Hablo más bien de esas almas cándidas que lo atraen sin comérselo ni bebérselo
como por ejemplo el fulano al que la paloma “le pinta al oleo” la gabardina, el
mengano que por instantes siempre pierde el autobús o ve como se cierran las
puertas del metro ante sus narices, o el zutano al que en todos sus trabajos le
ha tocado aguantar a un jefe cabrón. Tipos, en apariencia normales, encantadores
muchos de ellos, pero gafes o cenizos de narices.
El gafe
o cenizo
No
es muy abundante y rara vez tienes la ocasión de confirmarlo si no coincides
con él varias veces y en diferentes situaciones. Los viajeros gafes tienen eso
que se llama mala suerte. Parece que la fortuna se ha reído de ellos. En el
avión siempre les toca en el asiento de al lado alguien sobrado de quintales
que le encajonará durante las horas, (a veces muchas), de vuelo, creándole una sensación cercana a la claustrofobia, como si en lugar de un avión
estuviese en la celda de castigo.
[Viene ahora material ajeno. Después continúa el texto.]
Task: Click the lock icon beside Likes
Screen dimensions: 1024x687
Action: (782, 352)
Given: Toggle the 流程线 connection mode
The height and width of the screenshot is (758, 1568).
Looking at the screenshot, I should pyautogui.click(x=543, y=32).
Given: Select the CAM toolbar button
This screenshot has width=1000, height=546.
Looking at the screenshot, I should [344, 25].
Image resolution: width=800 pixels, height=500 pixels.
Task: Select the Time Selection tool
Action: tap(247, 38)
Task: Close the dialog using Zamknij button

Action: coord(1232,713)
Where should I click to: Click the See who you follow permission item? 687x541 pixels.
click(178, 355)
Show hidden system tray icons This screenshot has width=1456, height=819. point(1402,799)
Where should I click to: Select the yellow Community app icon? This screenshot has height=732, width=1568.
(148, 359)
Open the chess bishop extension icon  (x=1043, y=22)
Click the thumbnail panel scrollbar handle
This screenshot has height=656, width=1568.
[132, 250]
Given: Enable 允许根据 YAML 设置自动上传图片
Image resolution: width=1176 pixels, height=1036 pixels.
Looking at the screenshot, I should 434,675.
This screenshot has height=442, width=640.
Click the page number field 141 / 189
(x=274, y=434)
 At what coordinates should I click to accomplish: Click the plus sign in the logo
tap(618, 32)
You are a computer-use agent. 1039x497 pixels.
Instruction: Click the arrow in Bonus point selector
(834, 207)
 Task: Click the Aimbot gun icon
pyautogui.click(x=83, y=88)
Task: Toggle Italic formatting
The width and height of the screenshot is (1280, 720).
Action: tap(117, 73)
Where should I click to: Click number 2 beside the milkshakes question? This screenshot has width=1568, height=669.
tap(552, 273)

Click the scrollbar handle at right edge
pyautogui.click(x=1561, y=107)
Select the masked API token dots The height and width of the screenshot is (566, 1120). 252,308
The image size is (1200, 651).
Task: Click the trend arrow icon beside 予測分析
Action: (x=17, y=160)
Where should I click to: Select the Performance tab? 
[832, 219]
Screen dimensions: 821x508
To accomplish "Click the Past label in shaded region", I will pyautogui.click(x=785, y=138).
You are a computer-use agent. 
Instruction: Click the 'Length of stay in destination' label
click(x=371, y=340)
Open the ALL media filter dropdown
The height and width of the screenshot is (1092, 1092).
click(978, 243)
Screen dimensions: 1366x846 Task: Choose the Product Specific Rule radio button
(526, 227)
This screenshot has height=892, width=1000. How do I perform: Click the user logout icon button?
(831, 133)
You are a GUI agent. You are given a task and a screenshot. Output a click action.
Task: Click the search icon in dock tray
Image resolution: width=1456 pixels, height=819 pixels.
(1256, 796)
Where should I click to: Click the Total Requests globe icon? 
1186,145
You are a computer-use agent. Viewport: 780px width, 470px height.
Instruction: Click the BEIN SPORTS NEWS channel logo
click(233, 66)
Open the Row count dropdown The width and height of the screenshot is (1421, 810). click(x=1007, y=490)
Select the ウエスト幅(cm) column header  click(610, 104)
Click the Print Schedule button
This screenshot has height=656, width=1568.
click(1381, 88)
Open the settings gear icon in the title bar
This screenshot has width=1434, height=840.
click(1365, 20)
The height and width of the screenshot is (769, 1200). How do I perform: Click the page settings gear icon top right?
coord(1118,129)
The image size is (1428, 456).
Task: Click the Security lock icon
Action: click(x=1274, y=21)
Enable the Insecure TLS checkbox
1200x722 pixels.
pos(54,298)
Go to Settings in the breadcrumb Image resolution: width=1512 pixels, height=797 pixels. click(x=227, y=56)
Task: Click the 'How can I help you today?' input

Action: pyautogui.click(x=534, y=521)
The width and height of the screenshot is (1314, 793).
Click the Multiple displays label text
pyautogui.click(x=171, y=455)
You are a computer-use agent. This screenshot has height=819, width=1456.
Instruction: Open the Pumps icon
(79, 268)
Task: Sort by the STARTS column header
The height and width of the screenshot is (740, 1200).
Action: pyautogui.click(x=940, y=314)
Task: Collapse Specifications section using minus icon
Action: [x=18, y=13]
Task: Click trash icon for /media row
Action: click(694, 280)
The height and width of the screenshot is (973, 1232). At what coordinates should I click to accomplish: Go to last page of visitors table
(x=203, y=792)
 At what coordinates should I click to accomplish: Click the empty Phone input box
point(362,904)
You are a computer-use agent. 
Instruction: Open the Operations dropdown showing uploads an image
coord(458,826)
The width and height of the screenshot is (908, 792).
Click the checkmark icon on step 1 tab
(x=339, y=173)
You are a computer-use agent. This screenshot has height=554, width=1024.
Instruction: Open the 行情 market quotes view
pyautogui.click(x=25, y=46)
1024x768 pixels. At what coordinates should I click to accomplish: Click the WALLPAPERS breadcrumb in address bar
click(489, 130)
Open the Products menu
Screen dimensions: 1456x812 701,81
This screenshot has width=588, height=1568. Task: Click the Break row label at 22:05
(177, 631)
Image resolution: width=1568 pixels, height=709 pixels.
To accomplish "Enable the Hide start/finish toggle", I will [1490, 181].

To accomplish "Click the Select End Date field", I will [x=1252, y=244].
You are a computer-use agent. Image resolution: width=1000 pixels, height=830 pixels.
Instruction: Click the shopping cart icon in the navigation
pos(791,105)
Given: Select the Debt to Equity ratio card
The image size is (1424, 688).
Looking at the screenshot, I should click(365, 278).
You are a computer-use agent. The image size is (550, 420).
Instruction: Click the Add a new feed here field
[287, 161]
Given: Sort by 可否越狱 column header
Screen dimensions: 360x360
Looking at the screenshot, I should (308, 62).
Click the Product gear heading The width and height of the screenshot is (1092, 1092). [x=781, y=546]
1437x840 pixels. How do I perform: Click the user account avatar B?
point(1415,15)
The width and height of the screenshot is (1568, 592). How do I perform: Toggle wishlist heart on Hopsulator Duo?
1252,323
Nunca pueden disfrutar de la compañía de
alguien agradable – suele tocarles al lado el niño caprichoso y llorón, el
maleducado, el soso, el guarro – . Jamás conocerán al amor de su vida a
diez mil metros de altura.
Si
por un casual un compartimento de equipajes está mal cerrado y en un vaivén
comienza a vomitar bolsos, ordenadores, abrigos y bolsas del duty free, será justo
el que tiene sobre su cabeza, la cual tendrá ocasión de testar (y nunca mejor
dicho) la dureza y rigidez de todos esos bultos.
En
la aduana, sin saber cómo ni por qué, siempre elige la fila en la que los
tramites se demoran más. Cuando llega a la cinta de recogida de equipajes, -que
ya permanece semi vacía porque todos aquellos que no le siguieron cuando eligió
cola, hace tiempo que abandonaron el aeropuerto,- observará, primero con cara
de asombro, luego de mosqueo y finalmente de resignación, que su maleta, bien
por timidez o inoperancia de las empresas de handling, ni está ni se la espera.
Algo, por otro lado, que apenas le inquieta porque la costumbre de que le
pierdan la maleta casi lo da por hecho al no ser la primera vez ni la segunda ni la tercera ni la cuarta…que
le pasa. Eso le ha convertido en un verdadero experto en reclamar equipajes que
le permite no dejarse vacilar cuando el personal que le atiende le cuenta una
milonga porque en realidad no tiene ni puta idea dónde está su equipaje.
El
viajero gafe se toma las cosas estoicamente. Da la sensación de estar
inmunizado emocionalmente para cualquier contratiempo que ocurra. Si un
ascensor del hotel se para, le pillará dentro. En lugar de agobiarse, abrirá un
libro y se pondrá a leer o, si ve que la cosa va para largo sacará una baraja y
te invitará a jugar una partida de bridge. Cuando por fin llega a su habitación
se dará cuenta de que le han dado la llave equivocada o no la han activado y
deberá volver a recepción a que le proporcionen la adecuada. Ya en la
habitación comprobará que en la hotelería mundial debe haber un gran problema
con el aire acondicionado o con la calefacción porque siempre está helada, tan
helada que la imagen del televisor siempre le sale congelada no pudiendo ver nada
y para entretenerse tiene que conformarse, si no ha llevado algo de lectura,
con leer la carta del servicio de habitaciones, el folleto del hotel o la guía
telefónica.
El
viajero gafe parece tener un imán para la comida y la bebida. Cualquier líquido
o alimento que por efecto de una torpeza haya perdido el equilibrio
invariablemente acabará en él, especialmente aquellos platos en los que abunden
las salsas o grasas que harán hacer horas extras a Don Limpio o a los payasos
de Micolor: la tostada ya sabe por qué lado va a caer.
Medio
de transporte que utilice siempre se retrasará: un pinchazo, la junta de la
trócola, una tormenta repentina, una manifestación… cualquier incidente le
pilla cerca, bien de forma aislada, o todos a la vez.
La
climatología extrema se ceba con él. Le llueve en la playa o le nieva en
la montaña, o se derrite la que hay
cuando va a esquiar. Nunca llueve a gusto de él. Tampoco tiene suerte con la
fauna a la que atrae como atrae a los tropes. Si hay un perro rabioso le
morderá, los insectos harán festín de él y si se encuentra en un safari no
alcanzará a ver más que cuatro pajarracos o varias hileras de hormigas.
Su
apellido debería ser overbooking, una palabra que sabe perfectamente que
significa y que por esos azares de la vida experimenta con frecuencia sin
comérselo ni bebérselo.
Todo
lo desagradable que le pueda pasar a un viajero, le pasará a él, de forma
reiterativa, implacable e inevitable. Pero eso no le impedirá seguir
disfrutando del viaje, con serenidad, con templanza. Un estoico, vamos.